La Valedictorian conclude con un riferimento alla strage di Uvalde. È troppo sveglia questa ragazza da non sapere che la strada è lunga, che per sradicare alcune culture insane ci vuole tempo. Lo dice a voce chiara, lo sguardo si fa intenso ma il tema è delicato e lei sa, a giusta ragione, che proprio sui nostri spalti qualcuno non la pensa proprio come lei e che magari proprio oggi non applaudirà affatto il suo discorso.
La cerimonia volge quasi al termine e la proclamazione avviene attraverso il rito di passaggio del ciondolo del cappello da un lato all’altro. Da destra verso sinistra come le pagine di un libro.
Credo rappresenti appunto la chiusura materiale di un capitolo, il passo, la traversata dalla scuola al mondo adulto. Da oggi non si scherza più, da oggi la scuola non li proteggerà più, da oggi il futuro è davvero nelle loro mani.
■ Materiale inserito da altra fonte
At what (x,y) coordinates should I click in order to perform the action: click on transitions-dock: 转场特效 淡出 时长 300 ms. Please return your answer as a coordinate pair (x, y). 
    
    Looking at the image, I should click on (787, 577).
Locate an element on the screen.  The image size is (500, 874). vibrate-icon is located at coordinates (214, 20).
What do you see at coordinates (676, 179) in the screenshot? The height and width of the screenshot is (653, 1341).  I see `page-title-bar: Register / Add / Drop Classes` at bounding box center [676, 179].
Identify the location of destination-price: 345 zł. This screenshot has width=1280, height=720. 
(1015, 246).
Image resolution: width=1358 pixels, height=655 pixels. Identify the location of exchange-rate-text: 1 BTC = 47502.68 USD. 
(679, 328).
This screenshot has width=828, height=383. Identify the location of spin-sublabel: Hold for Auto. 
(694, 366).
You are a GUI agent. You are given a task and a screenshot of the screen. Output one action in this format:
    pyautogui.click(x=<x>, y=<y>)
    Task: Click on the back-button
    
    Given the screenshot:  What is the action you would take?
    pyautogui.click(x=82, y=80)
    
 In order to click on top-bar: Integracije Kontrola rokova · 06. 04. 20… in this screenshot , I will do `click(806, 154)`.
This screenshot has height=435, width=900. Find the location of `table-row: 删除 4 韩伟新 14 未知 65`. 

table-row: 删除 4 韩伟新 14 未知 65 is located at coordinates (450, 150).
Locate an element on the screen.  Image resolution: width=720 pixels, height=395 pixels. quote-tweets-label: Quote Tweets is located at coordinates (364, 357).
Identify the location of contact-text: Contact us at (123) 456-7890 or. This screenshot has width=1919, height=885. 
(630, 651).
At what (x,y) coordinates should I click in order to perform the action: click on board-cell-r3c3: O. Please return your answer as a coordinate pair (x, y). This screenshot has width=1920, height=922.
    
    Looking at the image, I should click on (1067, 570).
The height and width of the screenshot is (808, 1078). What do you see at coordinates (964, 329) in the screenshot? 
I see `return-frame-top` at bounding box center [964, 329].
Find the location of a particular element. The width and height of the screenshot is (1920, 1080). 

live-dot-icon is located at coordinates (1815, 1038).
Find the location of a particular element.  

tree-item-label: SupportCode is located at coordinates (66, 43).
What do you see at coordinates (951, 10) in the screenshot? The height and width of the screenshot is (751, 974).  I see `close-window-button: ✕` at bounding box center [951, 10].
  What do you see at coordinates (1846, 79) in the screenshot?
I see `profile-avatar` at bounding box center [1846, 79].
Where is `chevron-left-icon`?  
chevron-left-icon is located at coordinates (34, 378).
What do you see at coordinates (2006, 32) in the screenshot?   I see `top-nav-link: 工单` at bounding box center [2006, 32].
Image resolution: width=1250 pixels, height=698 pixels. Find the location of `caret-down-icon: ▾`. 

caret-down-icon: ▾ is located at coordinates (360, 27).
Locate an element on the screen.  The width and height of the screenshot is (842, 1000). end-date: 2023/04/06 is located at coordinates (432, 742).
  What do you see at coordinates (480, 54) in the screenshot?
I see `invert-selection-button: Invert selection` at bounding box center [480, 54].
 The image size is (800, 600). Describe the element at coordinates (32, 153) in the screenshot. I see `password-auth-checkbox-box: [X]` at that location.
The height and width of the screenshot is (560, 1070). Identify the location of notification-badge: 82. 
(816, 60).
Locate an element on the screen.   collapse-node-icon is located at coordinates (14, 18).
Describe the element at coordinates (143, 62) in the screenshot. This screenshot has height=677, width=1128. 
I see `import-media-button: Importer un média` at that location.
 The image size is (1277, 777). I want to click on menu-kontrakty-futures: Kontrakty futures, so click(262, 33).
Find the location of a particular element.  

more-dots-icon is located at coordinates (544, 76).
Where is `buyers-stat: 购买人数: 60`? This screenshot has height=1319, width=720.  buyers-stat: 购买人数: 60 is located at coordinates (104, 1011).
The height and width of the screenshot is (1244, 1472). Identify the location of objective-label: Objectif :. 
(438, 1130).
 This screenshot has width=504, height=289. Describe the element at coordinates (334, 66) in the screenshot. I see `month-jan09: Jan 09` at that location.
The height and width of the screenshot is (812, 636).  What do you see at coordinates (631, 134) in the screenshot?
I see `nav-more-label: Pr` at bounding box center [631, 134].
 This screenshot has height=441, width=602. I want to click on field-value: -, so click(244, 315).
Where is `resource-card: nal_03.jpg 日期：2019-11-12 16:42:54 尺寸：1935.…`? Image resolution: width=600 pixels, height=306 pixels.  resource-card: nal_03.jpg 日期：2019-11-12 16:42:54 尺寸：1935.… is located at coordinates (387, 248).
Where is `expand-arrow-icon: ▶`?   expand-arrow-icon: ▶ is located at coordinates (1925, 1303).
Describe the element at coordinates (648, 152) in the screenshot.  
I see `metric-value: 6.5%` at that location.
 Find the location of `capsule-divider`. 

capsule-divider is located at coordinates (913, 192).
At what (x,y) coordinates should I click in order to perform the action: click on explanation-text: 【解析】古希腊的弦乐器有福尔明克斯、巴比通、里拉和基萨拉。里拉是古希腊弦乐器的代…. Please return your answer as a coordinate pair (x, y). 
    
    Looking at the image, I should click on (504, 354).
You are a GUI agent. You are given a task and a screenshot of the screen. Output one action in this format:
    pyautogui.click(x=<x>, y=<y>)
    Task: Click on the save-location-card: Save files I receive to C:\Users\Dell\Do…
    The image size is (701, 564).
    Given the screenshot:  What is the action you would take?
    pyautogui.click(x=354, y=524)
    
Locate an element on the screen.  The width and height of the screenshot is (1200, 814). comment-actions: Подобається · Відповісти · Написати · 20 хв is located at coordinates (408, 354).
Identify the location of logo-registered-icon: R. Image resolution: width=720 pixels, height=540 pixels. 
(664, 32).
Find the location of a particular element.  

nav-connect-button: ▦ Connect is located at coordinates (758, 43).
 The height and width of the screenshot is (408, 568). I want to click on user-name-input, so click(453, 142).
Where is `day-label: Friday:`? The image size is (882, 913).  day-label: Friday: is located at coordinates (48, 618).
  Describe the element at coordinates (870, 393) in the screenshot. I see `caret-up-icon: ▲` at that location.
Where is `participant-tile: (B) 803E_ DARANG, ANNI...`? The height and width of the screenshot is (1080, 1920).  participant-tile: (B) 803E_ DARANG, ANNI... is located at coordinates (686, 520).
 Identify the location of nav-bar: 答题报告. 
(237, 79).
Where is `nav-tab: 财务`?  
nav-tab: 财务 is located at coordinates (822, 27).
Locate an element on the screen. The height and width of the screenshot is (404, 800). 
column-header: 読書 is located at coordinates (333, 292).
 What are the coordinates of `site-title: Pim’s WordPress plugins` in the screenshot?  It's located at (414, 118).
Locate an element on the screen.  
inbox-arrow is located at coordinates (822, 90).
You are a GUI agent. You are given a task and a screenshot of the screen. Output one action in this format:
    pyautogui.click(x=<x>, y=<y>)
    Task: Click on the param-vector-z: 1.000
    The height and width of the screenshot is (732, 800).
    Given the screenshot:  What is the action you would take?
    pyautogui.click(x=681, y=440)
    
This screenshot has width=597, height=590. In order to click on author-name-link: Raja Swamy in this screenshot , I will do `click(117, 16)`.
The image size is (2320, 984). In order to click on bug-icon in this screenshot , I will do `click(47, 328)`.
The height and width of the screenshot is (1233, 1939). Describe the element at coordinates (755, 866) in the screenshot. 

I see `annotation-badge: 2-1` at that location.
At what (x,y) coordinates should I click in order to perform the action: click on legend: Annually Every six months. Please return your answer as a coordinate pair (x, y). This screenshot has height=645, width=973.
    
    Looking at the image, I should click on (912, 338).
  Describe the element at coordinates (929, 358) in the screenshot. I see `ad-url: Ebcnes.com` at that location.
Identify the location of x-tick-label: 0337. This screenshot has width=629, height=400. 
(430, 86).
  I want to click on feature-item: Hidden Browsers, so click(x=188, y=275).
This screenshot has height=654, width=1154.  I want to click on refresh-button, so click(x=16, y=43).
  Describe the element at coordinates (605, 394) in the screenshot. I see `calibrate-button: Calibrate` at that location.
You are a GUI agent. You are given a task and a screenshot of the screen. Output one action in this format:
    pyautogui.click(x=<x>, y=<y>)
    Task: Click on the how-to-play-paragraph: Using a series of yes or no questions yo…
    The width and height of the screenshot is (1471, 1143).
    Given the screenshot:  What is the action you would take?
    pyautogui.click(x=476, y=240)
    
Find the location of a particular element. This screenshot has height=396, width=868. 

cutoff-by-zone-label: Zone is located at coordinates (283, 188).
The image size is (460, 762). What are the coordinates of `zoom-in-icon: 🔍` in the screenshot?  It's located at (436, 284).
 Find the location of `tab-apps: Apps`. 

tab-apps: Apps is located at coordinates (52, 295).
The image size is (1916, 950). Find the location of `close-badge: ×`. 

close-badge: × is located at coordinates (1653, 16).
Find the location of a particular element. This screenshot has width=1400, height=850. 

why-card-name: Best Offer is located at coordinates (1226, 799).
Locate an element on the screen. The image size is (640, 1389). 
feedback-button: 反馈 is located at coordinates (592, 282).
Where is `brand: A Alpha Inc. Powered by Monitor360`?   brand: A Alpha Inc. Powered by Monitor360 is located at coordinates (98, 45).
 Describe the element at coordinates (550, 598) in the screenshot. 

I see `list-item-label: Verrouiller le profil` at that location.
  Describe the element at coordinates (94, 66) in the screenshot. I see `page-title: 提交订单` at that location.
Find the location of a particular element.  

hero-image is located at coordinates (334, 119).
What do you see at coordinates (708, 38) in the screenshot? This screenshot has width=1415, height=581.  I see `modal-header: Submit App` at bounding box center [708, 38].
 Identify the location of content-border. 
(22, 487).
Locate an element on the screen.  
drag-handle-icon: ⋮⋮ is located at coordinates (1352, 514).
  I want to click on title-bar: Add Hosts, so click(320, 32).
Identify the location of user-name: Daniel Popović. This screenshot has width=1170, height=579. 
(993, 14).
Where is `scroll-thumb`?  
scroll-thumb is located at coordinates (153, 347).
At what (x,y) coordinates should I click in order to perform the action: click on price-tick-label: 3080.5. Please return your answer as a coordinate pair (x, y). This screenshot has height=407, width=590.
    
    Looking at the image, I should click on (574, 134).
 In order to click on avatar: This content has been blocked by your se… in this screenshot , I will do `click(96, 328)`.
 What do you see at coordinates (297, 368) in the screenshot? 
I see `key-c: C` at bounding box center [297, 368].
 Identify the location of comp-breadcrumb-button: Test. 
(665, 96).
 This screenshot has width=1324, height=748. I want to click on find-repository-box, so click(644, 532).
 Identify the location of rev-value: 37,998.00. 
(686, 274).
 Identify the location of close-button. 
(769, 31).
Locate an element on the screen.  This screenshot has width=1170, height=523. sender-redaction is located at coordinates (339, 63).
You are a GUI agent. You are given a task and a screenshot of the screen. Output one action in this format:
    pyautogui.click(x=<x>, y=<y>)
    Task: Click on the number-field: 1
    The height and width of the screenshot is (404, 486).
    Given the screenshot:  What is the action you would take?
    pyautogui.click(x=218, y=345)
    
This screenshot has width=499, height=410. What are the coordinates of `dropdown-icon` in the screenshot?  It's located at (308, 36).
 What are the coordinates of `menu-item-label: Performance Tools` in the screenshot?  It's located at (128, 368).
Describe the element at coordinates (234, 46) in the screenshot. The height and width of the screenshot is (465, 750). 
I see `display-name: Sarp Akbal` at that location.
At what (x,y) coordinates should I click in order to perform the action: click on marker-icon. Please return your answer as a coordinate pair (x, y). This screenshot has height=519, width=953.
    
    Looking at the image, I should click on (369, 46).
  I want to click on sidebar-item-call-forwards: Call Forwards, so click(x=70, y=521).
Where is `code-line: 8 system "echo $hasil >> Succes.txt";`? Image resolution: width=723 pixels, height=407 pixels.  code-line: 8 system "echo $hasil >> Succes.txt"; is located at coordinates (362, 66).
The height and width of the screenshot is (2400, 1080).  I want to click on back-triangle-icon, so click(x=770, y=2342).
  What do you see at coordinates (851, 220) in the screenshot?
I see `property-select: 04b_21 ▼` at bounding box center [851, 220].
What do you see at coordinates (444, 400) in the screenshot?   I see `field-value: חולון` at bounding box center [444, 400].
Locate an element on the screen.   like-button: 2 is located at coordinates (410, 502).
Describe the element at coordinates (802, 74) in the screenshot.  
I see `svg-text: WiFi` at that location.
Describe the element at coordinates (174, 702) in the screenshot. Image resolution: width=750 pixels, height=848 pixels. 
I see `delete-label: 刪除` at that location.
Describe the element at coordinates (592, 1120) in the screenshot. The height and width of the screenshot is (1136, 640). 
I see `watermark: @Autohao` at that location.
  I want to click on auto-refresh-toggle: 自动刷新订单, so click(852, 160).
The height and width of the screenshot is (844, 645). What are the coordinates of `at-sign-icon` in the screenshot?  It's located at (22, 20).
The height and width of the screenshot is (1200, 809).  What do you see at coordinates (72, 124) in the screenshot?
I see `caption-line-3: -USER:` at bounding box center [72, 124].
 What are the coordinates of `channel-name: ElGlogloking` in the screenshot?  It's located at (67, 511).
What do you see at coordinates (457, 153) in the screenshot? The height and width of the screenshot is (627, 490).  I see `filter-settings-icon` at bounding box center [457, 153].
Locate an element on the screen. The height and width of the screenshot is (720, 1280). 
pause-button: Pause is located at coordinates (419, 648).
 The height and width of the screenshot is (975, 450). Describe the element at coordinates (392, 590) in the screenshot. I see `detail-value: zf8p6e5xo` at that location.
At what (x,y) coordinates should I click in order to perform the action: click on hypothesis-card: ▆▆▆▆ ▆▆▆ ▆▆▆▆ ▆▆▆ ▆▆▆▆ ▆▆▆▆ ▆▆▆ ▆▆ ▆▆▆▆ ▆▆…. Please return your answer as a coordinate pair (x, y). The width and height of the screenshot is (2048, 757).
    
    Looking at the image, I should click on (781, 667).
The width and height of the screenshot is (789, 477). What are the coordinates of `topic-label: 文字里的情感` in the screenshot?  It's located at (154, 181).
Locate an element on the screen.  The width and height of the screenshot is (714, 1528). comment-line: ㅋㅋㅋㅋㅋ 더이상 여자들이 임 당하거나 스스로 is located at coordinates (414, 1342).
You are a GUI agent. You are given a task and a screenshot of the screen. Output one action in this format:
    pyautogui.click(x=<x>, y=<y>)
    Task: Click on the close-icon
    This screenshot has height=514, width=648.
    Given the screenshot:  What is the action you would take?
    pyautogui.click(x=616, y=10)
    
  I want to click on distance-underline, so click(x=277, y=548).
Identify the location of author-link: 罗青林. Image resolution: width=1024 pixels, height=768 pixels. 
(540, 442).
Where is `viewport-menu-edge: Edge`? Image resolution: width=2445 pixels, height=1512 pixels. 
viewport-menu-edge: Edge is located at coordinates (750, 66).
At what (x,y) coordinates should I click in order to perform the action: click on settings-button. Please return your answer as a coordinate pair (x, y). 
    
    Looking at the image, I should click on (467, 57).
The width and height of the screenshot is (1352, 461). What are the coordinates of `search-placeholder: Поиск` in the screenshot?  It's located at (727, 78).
“ Congratulations Class of 2022 “
La voce è solenne e gli applausi festosi e coinvolgenti.
Poi tutti fuori per il famoso lancio dei cappelli, e abbracci, foto e grandi sorrisi.
Vedo volare i cappelli nel cielo, che è azzurro ma ha alcune nubi. I cappelli volano a diverse altezze come a diverse altitudini sarà la vita di questi ragazzi a seconda di quanto decideranno di lanciarsi.
Due cose rimangono per me importanti di questo lancio che li porterà lontano. La prima è non perdere mai d’occhio la felicità nelle cose che si fanno, non sottovalutarla mai. La seconda la prendo in prestito dalle parole del Preside che ha fatto tanti discorsi importanti oggi. Sulla vita, sul futuro, sulle persone che incontreranno sul loro cammino. E tra le mille raccomandazioni ha concluso dicendo :“Ricordatevi di chiamare vostra madre almeno una volta al giorno “. Hanno riso tutti.
Io invece, come la più classica delle mamme italiane, ho applaudito concorde.